* INFORMATION GIVEN *
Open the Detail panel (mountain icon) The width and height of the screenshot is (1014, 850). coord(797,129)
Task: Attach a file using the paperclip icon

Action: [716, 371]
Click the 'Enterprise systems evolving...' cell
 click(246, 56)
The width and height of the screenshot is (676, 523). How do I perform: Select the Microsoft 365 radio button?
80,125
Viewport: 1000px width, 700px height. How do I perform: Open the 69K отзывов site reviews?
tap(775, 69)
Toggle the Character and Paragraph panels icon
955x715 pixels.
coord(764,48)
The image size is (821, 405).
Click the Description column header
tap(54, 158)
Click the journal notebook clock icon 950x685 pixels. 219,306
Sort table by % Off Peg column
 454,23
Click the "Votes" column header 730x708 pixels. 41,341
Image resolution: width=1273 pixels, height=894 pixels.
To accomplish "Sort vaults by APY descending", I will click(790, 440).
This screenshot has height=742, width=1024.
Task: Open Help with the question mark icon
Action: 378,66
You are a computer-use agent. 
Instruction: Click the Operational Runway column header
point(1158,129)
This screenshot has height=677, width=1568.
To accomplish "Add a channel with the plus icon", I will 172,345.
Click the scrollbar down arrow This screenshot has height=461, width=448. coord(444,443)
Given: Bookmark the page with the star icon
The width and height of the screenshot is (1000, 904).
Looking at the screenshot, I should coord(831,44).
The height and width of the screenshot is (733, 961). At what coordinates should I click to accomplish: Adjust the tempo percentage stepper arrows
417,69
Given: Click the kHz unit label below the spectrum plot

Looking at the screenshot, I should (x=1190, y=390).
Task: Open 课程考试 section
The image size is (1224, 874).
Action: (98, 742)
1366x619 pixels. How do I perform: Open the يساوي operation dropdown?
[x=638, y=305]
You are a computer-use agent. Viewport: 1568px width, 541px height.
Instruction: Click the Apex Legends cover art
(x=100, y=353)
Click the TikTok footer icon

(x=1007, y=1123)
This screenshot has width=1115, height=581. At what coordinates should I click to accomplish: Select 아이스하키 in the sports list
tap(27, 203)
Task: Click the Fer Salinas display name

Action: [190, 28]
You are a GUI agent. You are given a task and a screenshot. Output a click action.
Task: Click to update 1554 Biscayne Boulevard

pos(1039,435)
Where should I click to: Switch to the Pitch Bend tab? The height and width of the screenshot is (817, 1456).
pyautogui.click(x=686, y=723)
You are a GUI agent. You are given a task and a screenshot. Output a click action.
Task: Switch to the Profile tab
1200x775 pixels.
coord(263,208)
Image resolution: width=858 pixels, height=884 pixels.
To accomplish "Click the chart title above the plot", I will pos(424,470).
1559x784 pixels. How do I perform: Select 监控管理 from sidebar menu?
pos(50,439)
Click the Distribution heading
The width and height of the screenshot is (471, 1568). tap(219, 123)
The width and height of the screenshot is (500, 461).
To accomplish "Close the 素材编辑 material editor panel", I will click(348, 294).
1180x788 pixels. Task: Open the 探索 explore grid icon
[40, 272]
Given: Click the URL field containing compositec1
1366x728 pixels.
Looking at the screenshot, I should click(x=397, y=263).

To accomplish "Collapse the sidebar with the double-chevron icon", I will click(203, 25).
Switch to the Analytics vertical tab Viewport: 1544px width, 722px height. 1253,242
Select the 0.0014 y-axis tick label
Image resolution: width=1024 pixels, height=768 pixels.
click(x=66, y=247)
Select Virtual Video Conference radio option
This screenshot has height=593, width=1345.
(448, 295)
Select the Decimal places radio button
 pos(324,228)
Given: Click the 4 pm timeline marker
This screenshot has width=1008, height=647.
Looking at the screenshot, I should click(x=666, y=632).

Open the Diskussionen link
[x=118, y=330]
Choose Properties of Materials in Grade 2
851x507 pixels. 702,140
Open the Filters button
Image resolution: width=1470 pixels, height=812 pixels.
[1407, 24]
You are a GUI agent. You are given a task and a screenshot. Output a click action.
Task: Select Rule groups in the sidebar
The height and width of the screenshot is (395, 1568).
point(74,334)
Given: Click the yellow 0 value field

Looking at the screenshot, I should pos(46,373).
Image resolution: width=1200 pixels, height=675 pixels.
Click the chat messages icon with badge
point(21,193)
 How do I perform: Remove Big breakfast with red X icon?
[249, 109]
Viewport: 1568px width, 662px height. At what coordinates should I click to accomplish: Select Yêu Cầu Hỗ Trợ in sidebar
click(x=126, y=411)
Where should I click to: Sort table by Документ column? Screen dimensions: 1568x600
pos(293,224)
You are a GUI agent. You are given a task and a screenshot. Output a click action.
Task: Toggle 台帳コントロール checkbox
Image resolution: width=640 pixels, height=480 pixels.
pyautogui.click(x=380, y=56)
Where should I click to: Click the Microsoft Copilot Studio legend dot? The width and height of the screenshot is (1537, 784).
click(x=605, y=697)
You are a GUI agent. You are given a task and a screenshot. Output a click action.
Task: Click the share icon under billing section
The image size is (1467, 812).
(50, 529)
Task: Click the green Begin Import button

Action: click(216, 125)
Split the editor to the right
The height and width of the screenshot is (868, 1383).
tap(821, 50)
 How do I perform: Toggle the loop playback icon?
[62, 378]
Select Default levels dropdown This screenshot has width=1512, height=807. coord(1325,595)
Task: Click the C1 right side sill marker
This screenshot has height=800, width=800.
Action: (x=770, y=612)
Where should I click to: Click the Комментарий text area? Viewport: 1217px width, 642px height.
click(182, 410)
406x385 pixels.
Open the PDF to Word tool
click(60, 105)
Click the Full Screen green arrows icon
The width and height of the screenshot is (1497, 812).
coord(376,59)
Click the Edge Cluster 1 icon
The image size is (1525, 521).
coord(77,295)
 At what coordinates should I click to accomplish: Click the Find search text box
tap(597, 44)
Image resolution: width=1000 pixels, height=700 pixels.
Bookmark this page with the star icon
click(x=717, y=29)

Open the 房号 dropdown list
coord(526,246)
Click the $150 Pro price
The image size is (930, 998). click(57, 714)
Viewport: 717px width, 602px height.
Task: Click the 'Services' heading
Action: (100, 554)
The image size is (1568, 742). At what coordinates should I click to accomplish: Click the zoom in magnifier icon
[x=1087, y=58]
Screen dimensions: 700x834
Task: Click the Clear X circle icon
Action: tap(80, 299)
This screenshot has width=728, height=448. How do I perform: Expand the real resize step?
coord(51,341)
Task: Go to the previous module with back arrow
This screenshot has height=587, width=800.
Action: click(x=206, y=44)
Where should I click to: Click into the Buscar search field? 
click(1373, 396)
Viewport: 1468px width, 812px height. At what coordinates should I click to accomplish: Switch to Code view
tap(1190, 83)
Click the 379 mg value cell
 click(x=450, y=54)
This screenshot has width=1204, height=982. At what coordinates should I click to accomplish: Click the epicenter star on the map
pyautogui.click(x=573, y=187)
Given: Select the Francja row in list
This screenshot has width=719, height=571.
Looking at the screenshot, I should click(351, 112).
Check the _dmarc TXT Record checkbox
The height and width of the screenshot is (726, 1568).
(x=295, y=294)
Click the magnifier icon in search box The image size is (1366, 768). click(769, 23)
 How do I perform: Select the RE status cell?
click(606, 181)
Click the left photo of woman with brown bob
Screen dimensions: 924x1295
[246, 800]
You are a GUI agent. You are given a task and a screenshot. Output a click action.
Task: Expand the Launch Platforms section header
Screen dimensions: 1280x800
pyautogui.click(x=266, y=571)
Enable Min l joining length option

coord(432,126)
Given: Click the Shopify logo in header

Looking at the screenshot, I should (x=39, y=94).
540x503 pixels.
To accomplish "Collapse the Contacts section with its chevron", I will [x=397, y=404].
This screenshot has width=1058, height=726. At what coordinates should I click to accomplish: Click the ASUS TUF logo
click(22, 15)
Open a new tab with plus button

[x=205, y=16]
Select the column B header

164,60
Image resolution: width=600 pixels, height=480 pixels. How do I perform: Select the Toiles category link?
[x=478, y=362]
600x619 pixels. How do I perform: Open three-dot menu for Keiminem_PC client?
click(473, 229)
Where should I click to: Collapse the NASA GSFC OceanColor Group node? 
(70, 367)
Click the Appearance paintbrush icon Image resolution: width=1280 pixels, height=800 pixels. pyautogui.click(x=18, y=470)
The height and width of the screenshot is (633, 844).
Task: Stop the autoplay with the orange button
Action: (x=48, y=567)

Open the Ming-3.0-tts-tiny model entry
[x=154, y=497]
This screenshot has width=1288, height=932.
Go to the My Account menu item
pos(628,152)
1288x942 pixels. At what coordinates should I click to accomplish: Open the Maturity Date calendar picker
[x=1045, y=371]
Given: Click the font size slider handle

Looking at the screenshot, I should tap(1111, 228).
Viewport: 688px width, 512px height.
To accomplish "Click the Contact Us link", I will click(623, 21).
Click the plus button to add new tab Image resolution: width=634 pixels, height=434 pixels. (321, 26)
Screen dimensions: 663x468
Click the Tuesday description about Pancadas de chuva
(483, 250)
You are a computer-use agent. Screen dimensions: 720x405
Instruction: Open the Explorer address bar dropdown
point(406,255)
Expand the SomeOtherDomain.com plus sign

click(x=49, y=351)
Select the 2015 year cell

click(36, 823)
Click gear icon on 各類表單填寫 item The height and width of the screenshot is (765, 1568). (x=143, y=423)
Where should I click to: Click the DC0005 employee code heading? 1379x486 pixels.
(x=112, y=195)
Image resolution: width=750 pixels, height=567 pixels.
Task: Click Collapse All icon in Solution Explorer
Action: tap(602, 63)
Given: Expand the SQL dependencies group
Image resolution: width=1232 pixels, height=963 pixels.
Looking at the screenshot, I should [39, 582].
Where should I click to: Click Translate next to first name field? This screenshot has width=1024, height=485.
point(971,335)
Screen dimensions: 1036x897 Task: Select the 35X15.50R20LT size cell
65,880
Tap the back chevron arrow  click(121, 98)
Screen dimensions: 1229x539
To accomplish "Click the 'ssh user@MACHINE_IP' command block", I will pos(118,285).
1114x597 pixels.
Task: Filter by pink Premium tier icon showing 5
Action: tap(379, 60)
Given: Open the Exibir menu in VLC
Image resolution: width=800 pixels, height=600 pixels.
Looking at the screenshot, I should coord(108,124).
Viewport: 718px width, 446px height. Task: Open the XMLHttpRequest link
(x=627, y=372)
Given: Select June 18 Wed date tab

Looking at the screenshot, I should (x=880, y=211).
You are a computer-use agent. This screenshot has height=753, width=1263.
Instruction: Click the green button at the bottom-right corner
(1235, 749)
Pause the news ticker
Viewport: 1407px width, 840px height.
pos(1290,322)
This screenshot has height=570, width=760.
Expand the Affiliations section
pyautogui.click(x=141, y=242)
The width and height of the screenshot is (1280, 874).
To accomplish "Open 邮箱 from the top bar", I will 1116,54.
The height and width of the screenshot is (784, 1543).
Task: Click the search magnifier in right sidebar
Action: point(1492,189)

* TASK PROMPT *
Return only and exactly the lines from the one that contains "Pause the news ticker" through the final line of the material above.

* FINISHED EXERCISE *
Pause the news ticker
Viewport: 1407px width, 840px height.
pos(1290,322)
This screenshot has height=570, width=760.
Expand the Affiliations section
pyautogui.click(x=141, y=242)
The width and height of the screenshot is (1280, 874).
To accomplish "Open 邮箱 from the top bar", I will 1116,54.
The height and width of the screenshot is (784, 1543).
Task: Click the search magnifier in right sidebar
Action: point(1492,189)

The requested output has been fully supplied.